Only the WER in Vista SP1 can generate the dump files as stated in the link below:
So WER may not be an option if they are not using SP1 :-)
I am curious that if we specify "DumpType=1(Mini dump)" in Vista SP1 WER configuration, will the unloaded modules to saved? What is the default flags used in this scenario? I was surprised to hear that windbg ".dump test.dmp" default option did not include "/u" option. Thank you for pointing this out.
If you want to break when the given module in question unloads, and catch the guilty party, I'd use "sxe ul:modulename" (although this irritatingly has the side effect of turning off the otherwise nice module unload notifications in the debugger).

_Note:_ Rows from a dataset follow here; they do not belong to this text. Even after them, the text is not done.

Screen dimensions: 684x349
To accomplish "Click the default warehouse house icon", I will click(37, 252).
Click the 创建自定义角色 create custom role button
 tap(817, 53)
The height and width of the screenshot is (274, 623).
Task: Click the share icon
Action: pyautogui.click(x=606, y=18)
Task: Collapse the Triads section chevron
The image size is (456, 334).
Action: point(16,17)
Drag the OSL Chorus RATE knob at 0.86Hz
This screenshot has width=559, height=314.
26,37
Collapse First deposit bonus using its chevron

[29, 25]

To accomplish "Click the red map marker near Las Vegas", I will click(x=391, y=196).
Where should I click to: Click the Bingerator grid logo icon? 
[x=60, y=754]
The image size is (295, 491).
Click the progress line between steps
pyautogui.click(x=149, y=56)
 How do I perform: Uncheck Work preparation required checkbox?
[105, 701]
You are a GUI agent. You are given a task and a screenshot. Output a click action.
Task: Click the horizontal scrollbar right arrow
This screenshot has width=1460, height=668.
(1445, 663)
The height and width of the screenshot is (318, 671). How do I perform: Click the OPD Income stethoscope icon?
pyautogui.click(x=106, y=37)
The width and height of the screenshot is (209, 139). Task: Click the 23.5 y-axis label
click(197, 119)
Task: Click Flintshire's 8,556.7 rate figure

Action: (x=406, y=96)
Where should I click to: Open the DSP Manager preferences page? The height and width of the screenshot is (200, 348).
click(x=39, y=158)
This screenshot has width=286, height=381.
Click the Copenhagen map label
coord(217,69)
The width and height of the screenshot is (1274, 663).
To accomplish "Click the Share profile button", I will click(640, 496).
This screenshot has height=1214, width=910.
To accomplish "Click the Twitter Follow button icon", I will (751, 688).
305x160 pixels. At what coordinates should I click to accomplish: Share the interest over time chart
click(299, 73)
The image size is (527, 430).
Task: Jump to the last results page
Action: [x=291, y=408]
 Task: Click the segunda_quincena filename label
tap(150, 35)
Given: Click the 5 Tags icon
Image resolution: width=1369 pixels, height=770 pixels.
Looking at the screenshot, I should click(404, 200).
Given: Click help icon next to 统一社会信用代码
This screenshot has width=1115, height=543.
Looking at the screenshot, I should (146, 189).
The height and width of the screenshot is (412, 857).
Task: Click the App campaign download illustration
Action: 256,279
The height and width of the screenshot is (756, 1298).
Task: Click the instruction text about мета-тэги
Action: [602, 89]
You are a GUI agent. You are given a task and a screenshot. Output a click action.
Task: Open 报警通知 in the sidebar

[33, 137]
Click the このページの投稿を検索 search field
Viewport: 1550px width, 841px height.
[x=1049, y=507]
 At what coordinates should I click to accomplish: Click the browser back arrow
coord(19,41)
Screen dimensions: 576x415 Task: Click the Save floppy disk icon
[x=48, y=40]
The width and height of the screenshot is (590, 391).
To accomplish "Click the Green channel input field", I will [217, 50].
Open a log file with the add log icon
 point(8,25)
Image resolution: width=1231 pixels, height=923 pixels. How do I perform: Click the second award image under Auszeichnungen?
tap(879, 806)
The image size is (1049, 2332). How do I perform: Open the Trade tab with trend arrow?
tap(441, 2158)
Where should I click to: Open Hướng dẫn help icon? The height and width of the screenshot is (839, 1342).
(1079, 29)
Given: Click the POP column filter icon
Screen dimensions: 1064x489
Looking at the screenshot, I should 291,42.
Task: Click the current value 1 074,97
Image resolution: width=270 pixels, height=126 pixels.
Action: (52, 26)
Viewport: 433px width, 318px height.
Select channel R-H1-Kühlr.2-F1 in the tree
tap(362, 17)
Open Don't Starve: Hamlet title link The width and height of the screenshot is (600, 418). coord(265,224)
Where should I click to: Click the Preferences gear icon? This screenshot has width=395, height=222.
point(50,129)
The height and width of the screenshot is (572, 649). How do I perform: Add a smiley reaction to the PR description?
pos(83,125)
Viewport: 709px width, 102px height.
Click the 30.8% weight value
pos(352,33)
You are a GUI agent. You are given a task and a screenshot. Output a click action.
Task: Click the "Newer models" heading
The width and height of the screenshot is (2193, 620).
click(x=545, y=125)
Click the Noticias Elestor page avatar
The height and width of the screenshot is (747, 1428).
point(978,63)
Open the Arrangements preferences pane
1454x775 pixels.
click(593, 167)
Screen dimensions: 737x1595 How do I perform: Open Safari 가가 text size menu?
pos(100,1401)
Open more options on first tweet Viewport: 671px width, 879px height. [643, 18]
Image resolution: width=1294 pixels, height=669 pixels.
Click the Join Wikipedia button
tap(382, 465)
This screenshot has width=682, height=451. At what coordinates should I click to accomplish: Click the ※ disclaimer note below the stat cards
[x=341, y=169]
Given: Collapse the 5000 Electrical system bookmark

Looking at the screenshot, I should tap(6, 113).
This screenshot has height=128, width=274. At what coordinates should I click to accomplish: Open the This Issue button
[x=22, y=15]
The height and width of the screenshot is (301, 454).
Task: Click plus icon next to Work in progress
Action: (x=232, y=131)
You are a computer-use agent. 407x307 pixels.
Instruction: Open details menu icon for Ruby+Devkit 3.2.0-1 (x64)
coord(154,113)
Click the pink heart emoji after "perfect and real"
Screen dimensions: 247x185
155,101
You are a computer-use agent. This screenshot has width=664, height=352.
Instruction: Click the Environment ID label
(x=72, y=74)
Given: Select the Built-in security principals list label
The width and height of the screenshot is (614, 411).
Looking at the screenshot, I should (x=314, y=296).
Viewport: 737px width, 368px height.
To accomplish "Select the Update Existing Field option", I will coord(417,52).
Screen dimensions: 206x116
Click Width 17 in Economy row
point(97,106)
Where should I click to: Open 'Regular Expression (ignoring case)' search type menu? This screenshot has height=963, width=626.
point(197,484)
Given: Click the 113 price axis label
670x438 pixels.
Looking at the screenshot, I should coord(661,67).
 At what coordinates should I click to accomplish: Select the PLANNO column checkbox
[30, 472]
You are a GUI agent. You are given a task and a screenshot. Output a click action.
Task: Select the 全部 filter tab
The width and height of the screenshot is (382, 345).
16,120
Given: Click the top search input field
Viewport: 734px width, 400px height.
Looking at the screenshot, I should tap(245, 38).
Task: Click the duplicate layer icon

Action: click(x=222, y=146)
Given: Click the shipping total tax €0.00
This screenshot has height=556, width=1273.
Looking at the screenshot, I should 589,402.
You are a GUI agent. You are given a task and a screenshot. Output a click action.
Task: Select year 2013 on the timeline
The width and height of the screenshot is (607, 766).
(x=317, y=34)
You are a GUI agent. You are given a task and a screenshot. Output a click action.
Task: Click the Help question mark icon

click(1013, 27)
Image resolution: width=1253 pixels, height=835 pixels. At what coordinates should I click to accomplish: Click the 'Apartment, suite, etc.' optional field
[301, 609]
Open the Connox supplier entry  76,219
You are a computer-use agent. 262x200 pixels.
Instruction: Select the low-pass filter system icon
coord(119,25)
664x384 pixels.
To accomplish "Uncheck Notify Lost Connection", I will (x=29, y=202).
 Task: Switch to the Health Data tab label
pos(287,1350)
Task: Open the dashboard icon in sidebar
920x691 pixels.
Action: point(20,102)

Although, in the case of a bad refcount problem, this may only show the "last victim" and not the smoking gun if there was >1 outstanding reference when the code that lost more references than it held was run.
On the subject of WER:
I'll have to admit that we actually don't use WER dumps here, much. Decided against them for a couple of reasons, and going off on a lil bit of a tangent here, but...:
- Incredibly stupid beaurocracy red tape in the way of trying to get access to this kind of data via winqual, the last I checked. Seems that everyone complains about this to MS (and probably not the right place to mention it here, but...), and it's not likely to get fixed any time soon, but worth saying that the situation kind of sucks badly from an external, non-multinational corporation developer perspective.
- Prior to Vista, there weren't, as far as I know, any real options for customizing the dump generated.
- Even with the version of WER in Vista, options for customizing the dump generated were still highly limited, unfortunately.
We ended up writing our own crash reporting system with a fair amount more data included in dumps than that WER dumps provide (certainly a tradeoff, but one that I think made sense for us).
The main things that we wanted were an easy, configurable capability to get full dumps if we needed to, as well as inclusion of address space layout information. We also wanted to do things like include specific, "important" heap variables in our dumps without having to includ all heap data (this capability is there in the Vista version of WER, to Microsoft's credit, but that still left us SOL on downlevel platforms. Not much that could be done about that other than write our own code in that case, although perhaps someday, 10 years from now, Vista may be considered the baseline system that people run with and we can rely on the builtin WER capabilities there.)
Another nice lil thing that isn't present in (any) version of WER that's come in handy in our internal crash reporting mechanism a number of times here is to include a small section of memory around each register in the thread that crashed, assuming that register referred to readable address space. For example, include +/- 128 bytes from reach register, if that register's value was a valid pointer. Relatively cheap in terms of dump file size increase, and it's proved useful in a number of cases where locals get optimized to registers and aren't otherwise inferrable by the state of the program when it died.